Ich will hier keine Panik verbreiten, nur die Einsicht in die Notwendigkeit umfassender Jugendarbeit schärfen.

Deshalb haben wir die Anträge des Jugendparlaments und der CDU unterstützt, die Stelle im Haus der Jugend wieder zu besetzen. Wesentlich erschien meiner Fraktion allerdings, die sofortige Besetzung vorzunehmen und dass die Person, die dafür in Frage kommt, einen Migrationshintergrund und dementsprechende Erfahrungen aufweisen kann.
Anfangen muss die Jugendarbeit aber schon im Kindergarten, wenn es gilt die Integration von Zuwanderern zu verbessern und die Kompensation von prekären Familiensituationen zu leisten.
Vor allem müssen wir an die Eltern herankommen, denn die Mängel in der frühen Kindererziehung bescheren uns die späteren Probleme.

Die Erkenntnis, dass präventive Sozial- und Jugendarbeit ganz früh ansetzen muss, ist mittlerweile auch bei der CDU angekommen und ein Anfang ist von der Landesregierung gemacht. Bang wird mir nur für die Zukunft, dass die Jugendpolitik in Düsseldorf zwar verkündet, aber von den Gemeinden umgesetzt und bezahlt werden muss.

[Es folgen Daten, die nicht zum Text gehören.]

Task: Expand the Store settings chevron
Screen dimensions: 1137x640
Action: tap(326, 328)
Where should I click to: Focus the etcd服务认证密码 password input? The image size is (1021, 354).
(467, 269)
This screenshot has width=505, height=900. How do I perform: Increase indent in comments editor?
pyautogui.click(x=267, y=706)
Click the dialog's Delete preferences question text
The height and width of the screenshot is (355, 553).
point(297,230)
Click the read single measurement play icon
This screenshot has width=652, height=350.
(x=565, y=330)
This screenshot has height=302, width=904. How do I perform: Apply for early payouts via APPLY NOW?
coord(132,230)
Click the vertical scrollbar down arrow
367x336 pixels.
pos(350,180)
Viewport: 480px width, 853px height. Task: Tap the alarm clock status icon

Bedeutend für den sozialen Frieden mit der jungen Generation ist ein weiterer Aspekt:
Junge Menschen brauchen eine Perspektive, auf die hinzuarbeiten lohnt. Die Chance zur Berufsausbildung und die Aussicht auf einen gesicherten Arbeitsplatz vermögen manchmal mehr als präventive Maßnahmen.

Die Stadt leistet ihren Beitrag, auch wenn dies finanziell schwer fällt. Der Verzicht auf die Erhöhung der Gewerbesteuer sollte deshalb auch als Appell an die Hattinger Unternehmen interpretiert werden, ihrerseits mehr Verantwortung für die Gesellschaft übernehmen.
Hierin liegt die Motivation meiner Fraktion, auf eine erhöhte Gewerbesteuer zu verzichten, nicht etwa darin, die Gewinnaussichten der Firmen zu verbessern.
Also: Perspektiven schaffen, Ausbildungsplätze stellen. Der Preis für die „Entlassungsproduktivität“ (Unwort des Jahres) könnte nämlich hoch werden.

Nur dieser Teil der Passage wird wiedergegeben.